• **Records for the task**
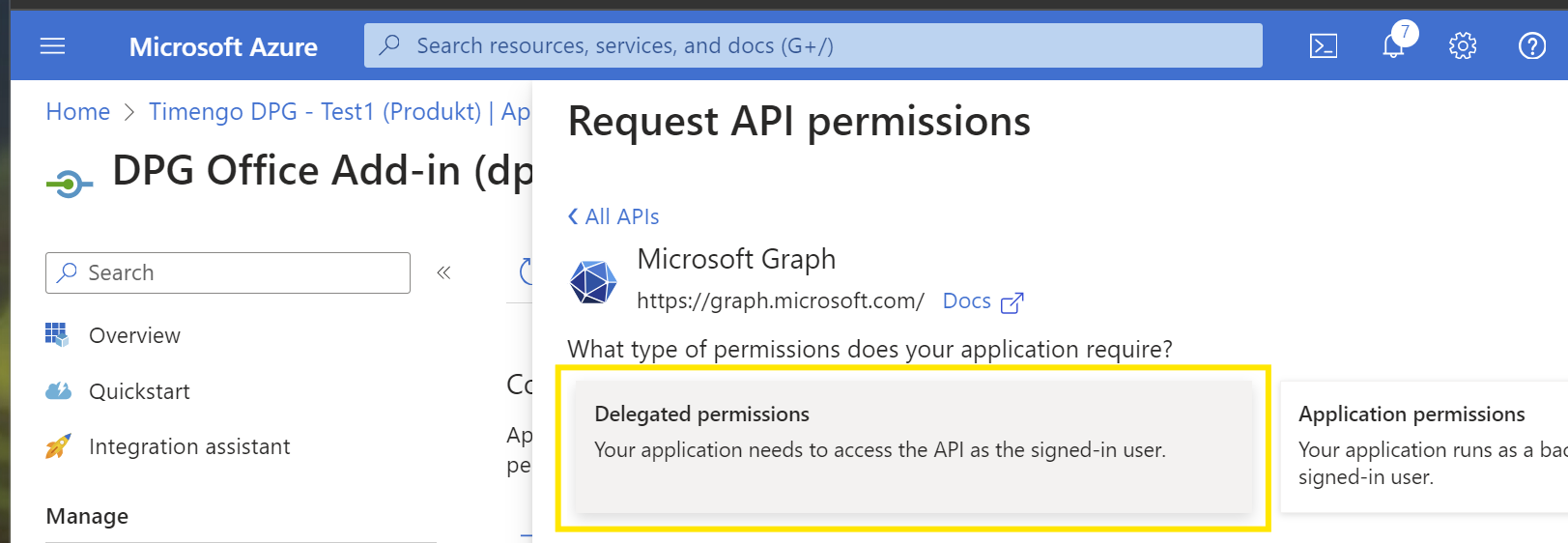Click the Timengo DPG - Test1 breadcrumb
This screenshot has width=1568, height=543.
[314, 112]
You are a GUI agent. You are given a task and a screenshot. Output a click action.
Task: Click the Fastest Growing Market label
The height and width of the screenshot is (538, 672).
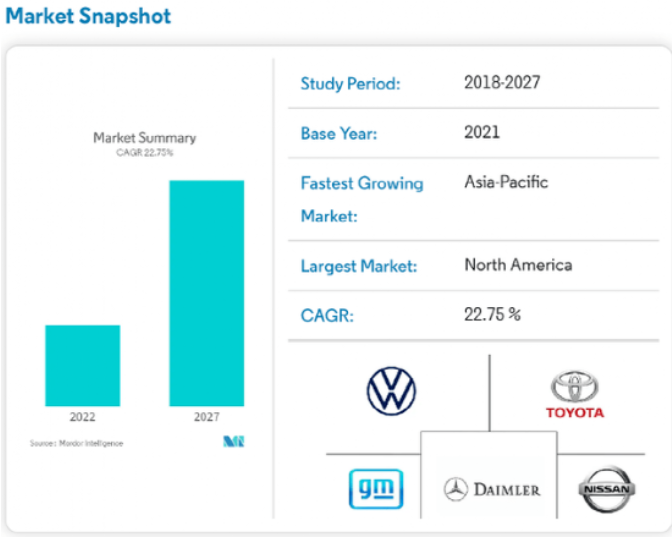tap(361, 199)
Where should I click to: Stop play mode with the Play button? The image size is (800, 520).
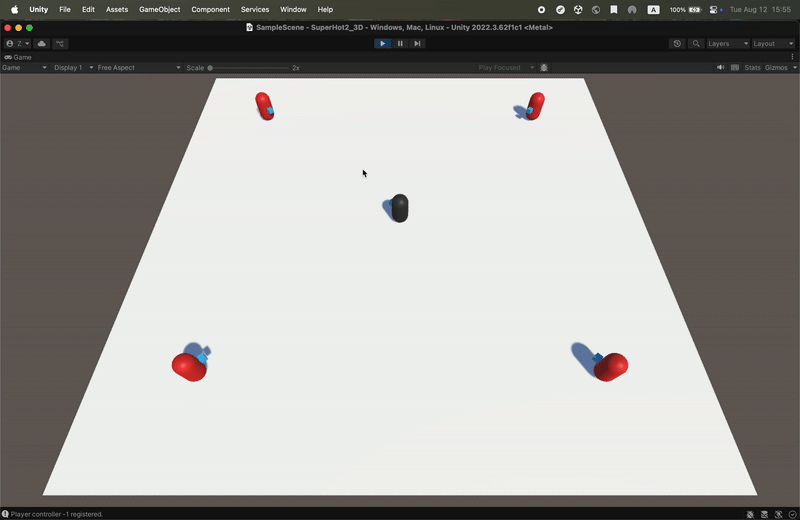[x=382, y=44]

• **What you are asked to do**
Locate the line containing "You are a GUI" in the records above, then output it and every line after it through the last, excluding pictures.

• **Answer area**
You are a GUI agent. You are given a task and a screenshot. Output a click action.
Task: Click the Fastest Growing Market label
The height and width of the screenshot is (538, 672).
tap(361, 199)
Where should I click to: Stop play mode with the Play button? The image size is (800, 520).
[x=382, y=44]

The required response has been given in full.